On 22.06.2018 19:36, Johannes Sixt wrote:
Am 22.06.2018 um 14:04 schrieb Marc Strapetz:
On Windows, when creating following repository:

$ git init
$ echo "1" > file.txt
$ git add .
$ git commit -m "initial import"
$ ren file.txt File.txt
$ git config core.ignorecase false

This is a user error. core.ignorecase is *not* an instruction as in
"hey, Git, do not ignore the case of file names". It is better regarded
as an internal value, with which Git remembers how it should treat the
names of files that it receives when it traverses the directories on the
disk.

Git could probe the file system capabilities each time it runs. But that
would be wasteful. Hence, this probe happens only once when the
repository is initialized, and the result is recorded in this
configuration value. You should not change it.

Sorry, it looks like my example was misleading. I'm actually questioning
current behavior in case of Windows repositories with core.ignorecase
initialized to false, like in following setup:

$ git init
$ git config core.ignorecase false

The repository is now set up to be case-sensitive on Windows.

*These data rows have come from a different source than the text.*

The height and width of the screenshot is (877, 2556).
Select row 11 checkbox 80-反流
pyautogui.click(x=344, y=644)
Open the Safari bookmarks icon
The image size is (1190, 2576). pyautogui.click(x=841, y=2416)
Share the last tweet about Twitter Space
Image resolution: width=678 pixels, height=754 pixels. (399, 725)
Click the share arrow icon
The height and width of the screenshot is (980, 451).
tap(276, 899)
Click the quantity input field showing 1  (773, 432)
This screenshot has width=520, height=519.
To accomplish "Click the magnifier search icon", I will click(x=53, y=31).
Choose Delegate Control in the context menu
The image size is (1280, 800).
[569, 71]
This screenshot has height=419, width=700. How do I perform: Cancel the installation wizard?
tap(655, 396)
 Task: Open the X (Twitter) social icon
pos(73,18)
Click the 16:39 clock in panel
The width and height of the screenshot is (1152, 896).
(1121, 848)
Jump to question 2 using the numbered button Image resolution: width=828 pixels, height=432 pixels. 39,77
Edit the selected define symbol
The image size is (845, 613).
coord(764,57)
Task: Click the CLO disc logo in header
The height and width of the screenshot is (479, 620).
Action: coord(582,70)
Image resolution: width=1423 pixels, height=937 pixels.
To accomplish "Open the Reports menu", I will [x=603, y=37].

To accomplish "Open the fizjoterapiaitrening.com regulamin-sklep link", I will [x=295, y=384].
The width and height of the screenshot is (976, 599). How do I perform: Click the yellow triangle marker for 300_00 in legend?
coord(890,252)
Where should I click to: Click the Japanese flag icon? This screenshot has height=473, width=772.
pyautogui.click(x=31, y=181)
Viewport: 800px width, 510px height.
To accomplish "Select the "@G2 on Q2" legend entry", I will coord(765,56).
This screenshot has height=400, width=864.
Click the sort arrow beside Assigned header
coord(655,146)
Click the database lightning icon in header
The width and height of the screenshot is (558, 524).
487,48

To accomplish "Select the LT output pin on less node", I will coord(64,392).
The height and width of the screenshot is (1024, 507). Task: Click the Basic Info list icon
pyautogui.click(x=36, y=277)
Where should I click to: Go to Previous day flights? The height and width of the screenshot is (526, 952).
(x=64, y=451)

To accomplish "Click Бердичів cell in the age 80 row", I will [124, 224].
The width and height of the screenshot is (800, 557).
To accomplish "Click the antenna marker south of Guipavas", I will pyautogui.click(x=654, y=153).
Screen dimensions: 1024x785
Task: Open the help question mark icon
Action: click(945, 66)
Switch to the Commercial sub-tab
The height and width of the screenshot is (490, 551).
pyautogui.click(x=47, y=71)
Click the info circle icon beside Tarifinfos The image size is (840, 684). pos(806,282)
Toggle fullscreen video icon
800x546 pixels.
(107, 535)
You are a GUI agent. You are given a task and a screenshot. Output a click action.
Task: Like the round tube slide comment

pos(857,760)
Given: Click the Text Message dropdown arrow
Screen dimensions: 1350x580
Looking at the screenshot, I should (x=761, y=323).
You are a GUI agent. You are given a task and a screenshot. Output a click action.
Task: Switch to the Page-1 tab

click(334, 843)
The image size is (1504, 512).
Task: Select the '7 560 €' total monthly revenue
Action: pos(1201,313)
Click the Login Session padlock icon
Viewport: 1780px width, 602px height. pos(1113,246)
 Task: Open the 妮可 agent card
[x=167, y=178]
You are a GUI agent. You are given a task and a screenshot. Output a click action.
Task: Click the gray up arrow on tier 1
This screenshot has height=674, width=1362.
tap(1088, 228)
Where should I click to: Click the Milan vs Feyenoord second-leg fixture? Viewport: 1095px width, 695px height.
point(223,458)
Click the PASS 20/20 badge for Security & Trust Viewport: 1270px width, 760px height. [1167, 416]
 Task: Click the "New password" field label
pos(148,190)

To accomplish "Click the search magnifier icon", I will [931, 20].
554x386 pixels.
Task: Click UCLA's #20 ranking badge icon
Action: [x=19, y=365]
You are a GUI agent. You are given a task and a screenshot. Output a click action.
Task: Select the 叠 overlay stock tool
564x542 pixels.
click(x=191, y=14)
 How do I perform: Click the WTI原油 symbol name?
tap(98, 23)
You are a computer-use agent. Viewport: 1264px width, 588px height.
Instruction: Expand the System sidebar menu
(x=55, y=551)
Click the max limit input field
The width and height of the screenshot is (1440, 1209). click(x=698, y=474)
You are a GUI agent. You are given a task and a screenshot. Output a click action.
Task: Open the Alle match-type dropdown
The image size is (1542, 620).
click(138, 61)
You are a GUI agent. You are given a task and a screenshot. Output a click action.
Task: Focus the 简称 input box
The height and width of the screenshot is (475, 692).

From this
point on, core.ignorecase won't change anymore and the repository will
be filled:

I don't think Hannes's point was _when_ you changed it; it was that
you changed it _at all_.

Git on Windows is not designed to run with anything other than
core.ignoreCase=true, and attempting to do so will cause unexpected
behavior. In other words, it's not a behavior toggle so user's can
request the functionality to work one way or the other; it's an
implementation detail that `git init` and `git clone` set when a
repository is created purely so they don't have to probe the file
system each time you run a `git` command.

NTFS is case-preserving-but-case-insensitive by default[1]. So long as
that's the case, the only mode for running Git on Windows is
core.ignoreCase=true.

Hopefully this clarifies things!

Thanks, it does. In this case, I'd suggest to make this clear in the documentation, too. I've just sent a patch.